Could you print, exactly as they stand, the lines from the one holding "Task: Select the Good availability item" to the end of the data below, and nothing more?

[Dataset entries]
..............................
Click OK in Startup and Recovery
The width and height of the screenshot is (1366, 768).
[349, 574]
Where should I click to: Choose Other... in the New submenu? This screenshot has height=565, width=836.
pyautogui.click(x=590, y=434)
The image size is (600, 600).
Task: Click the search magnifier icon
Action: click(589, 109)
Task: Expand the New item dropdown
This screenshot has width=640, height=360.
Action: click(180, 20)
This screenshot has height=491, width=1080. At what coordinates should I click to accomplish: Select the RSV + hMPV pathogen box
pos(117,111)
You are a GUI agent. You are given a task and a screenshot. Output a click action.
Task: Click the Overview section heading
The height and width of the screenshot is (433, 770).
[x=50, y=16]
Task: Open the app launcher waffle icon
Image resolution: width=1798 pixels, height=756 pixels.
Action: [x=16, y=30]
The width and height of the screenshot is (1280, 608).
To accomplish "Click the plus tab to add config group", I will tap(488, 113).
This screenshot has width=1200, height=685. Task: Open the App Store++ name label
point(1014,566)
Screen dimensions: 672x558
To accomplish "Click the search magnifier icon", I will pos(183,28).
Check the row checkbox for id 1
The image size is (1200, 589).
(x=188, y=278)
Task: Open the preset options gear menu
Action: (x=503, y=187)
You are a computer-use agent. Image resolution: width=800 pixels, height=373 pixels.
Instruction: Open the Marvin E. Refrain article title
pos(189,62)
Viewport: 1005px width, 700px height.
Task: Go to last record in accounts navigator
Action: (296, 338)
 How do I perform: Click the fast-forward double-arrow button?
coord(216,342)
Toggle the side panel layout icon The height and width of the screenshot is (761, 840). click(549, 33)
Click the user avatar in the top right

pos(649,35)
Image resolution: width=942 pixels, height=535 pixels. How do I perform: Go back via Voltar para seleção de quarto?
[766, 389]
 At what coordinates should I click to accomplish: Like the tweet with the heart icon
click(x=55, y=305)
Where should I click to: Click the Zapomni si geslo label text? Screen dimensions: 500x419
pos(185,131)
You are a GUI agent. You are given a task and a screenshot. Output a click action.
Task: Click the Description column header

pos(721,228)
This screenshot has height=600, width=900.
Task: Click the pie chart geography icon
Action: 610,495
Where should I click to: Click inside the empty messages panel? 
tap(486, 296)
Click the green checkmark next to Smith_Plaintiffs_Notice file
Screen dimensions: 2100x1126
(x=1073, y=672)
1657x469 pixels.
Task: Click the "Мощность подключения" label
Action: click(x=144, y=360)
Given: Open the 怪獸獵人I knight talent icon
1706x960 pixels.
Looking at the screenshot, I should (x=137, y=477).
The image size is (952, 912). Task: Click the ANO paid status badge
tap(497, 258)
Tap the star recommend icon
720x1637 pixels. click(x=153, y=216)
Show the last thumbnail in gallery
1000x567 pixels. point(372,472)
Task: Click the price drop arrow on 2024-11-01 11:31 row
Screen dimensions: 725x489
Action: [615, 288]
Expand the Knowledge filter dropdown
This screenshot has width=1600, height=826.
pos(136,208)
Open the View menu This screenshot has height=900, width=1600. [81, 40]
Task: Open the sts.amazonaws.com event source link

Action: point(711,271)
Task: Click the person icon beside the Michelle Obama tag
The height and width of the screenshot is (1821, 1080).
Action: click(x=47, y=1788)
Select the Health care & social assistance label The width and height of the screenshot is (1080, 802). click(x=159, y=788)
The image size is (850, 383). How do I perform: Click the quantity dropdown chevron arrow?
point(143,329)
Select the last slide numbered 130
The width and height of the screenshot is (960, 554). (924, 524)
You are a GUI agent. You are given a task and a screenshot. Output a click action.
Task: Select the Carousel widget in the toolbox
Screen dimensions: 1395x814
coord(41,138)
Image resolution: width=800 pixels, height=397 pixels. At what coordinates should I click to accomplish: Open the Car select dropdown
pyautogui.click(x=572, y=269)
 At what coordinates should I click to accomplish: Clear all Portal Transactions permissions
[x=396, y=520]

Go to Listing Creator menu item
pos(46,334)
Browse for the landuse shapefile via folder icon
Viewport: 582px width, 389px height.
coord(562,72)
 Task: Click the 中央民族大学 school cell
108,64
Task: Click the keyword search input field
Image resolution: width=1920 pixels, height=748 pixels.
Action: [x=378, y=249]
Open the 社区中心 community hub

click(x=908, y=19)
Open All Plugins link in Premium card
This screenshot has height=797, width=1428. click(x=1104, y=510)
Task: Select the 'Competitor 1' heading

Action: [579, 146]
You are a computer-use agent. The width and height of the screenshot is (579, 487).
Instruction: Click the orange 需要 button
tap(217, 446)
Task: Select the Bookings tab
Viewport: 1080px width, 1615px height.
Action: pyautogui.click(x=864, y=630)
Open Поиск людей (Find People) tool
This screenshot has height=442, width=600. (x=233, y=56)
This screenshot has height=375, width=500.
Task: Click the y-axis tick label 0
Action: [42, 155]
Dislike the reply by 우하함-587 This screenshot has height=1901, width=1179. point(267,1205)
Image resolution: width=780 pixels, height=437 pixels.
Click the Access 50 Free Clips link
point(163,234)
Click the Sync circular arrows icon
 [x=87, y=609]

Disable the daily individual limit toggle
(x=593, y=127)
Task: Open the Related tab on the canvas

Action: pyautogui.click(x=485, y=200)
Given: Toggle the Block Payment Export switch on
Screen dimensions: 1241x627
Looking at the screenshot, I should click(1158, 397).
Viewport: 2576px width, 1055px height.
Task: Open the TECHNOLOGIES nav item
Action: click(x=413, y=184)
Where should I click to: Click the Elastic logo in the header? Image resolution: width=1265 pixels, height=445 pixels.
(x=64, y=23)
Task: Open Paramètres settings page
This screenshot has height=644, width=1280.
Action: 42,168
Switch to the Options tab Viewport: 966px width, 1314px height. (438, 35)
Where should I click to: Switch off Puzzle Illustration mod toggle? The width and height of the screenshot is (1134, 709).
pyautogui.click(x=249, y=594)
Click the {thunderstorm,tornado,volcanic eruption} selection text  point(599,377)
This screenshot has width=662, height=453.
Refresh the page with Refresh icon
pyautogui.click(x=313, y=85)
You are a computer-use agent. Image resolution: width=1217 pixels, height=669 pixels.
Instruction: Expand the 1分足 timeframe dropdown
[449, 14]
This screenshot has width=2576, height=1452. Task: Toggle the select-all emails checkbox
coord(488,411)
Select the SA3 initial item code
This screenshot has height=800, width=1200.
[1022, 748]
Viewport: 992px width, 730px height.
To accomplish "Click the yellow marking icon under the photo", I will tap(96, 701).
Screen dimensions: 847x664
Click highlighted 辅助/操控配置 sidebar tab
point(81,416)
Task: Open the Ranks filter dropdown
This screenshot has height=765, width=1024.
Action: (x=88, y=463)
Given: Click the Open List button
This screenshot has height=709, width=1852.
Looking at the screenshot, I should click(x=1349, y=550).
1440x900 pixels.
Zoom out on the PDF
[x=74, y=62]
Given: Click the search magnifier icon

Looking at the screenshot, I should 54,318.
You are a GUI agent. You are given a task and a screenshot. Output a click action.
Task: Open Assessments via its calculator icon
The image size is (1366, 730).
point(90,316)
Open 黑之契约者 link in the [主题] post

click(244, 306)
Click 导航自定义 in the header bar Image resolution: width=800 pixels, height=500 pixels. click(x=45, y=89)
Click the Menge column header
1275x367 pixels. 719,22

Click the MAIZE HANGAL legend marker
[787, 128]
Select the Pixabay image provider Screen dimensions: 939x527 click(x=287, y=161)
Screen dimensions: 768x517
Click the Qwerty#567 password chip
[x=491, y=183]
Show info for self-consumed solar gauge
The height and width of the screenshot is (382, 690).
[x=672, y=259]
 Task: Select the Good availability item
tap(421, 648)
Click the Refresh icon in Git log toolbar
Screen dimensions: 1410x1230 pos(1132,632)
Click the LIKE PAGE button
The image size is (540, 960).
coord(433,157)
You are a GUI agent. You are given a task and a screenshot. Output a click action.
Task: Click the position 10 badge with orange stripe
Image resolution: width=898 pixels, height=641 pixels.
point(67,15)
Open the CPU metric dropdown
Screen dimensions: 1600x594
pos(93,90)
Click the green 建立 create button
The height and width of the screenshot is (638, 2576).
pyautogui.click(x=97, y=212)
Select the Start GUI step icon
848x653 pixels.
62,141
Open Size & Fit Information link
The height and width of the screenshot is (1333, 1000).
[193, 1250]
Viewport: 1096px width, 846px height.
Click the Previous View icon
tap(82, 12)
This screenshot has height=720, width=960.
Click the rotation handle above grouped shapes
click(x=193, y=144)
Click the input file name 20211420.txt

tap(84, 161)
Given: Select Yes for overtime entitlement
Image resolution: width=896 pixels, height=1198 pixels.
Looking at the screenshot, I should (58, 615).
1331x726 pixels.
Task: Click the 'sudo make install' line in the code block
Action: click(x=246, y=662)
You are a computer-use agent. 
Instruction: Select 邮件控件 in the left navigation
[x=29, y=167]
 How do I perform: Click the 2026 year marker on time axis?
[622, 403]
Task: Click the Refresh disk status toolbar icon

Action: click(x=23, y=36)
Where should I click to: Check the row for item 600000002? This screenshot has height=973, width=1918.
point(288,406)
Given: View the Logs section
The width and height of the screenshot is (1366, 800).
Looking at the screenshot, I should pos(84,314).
..............................
> [Completed task]:
 Task: Select the Good availability item
tap(421, 648)
Click the Refresh icon in Git log toolbar
Screen dimensions: 1410x1230 pos(1132,632)
Click the LIKE PAGE button
The image size is (540, 960).
coord(433,157)
You are a GUI agent. You are given a task and a screenshot. Output a click action.
Task: Click the position 10 badge with orange stripe
Image resolution: width=898 pixels, height=641 pixels.
point(67,15)
Open the CPU metric dropdown
Screen dimensions: 1600x594
pos(93,90)
Click the green 建立 create button
The height and width of the screenshot is (638, 2576).
pyautogui.click(x=97, y=212)
Select the Start GUI step icon
848x653 pixels.
62,141
Open Size & Fit Information link
The height and width of the screenshot is (1333, 1000).
[193, 1250]
Viewport: 1096px width, 846px height.
Click the Previous View icon
tap(82, 12)
This screenshot has height=720, width=960.
Click the rotation handle above grouped shapes
click(x=193, y=144)
Click the input file name 20211420.txt

tap(84, 161)
Given: Select Yes for overtime entitlement
Image resolution: width=896 pixels, height=1198 pixels.
Looking at the screenshot, I should (58, 615).
1331x726 pixels.
Task: Click the 'sudo make install' line in the code block
Action: click(x=246, y=662)
You are a computer-use agent. 
Instruction: Select 邮件控件 in the left navigation
[x=29, y=167]
 How do I perform: Click the 2026 year marker on time axis?
[622, 403]
Task: Click the Refresh disk status toolbar icon

Action: click(x=23, y=36)
Where should I click to: Check the row for item 600000002? This screenshot has height=973, width=1918.
point(288,406)
Given: View the Logs section
The width and height of the screenshot is (1366, 800).
Looking at the screenshot, I should pos(84,314).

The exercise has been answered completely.